All this were left to waste by succeeding governments including the longest reigning (PNDC/NDC). Even though the NDC started some work on the road again as you mentioned, the implementation was nothing to write home about. Compare that with the pace of this government; it has already tarred the whole town roads with appropriate bridges and all that, and finished the whole road from Yendi to Tamale.
It is presently on the Yendi -Bimbilla, Gusheigu and other roads. Yendi is no more a dusty township. Again with the advent of this government, the numbers of streetlights have dramatically increased and are adorned with state of the art bulbs.
On the agricultural front, the town and its environs are awash with tractors and other agricultural machinery brought in by government's life saving HIPC funds. There is talk about the Malzeri Dam being brought to life after being left to rot by previous governments. One can see that most developments that are enjoyed by Yendi are during the UP governments, even in the face of addressing security concerns. The impact of government's efforts is still too early to be felt but trust the people, with prayers and calmness of purpose, everything will work out perfect to economically change their lives for the best.
Most of the writer's suggestions so far are genuine even though others are too ambitious. However I will still appeal to him to research a lot into the history of our customs and traditions especially, chieftaincy and he will realize that much as we can genuinely improve upon the status quo as it existed before, traditional and customary practices that are alien to our systems will definitely not fit, and those who are even advocating it can also not work with it.
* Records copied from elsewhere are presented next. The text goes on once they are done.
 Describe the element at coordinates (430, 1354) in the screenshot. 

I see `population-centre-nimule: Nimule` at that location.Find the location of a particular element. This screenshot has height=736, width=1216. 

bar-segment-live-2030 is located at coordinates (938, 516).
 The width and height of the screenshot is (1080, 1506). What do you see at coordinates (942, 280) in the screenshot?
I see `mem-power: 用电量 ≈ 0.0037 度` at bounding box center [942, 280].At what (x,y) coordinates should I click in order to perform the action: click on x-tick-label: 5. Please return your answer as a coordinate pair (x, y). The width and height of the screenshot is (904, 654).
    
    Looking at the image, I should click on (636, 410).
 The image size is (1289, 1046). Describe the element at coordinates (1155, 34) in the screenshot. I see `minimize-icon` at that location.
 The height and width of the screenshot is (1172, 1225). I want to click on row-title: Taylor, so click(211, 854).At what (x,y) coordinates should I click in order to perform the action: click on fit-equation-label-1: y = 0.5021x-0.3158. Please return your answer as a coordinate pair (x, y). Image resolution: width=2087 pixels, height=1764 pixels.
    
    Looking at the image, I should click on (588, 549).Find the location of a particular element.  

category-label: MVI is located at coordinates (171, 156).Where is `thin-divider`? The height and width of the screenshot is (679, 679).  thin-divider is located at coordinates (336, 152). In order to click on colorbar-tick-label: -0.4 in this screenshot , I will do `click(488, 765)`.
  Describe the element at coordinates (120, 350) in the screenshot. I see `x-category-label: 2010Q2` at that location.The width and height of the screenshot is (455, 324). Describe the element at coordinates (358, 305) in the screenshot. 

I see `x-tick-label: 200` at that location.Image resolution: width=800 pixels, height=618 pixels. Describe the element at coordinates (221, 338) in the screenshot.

The fervent prayer of all well meaning Dagbanbas and for that matter Ghanaians is that exporters of violence should allow peace to prevail and this can be achieved only if the rabble- rousers would leave everything that borders on chieftaincy and for that matter customs and traditions to the appropriate elders without interference. Above all patience and pride in putting Dagbon first before 'family' considerations should reign supreme in all our hearts.
Long live Dagbon; Long live Ghana; Allah Bless the government.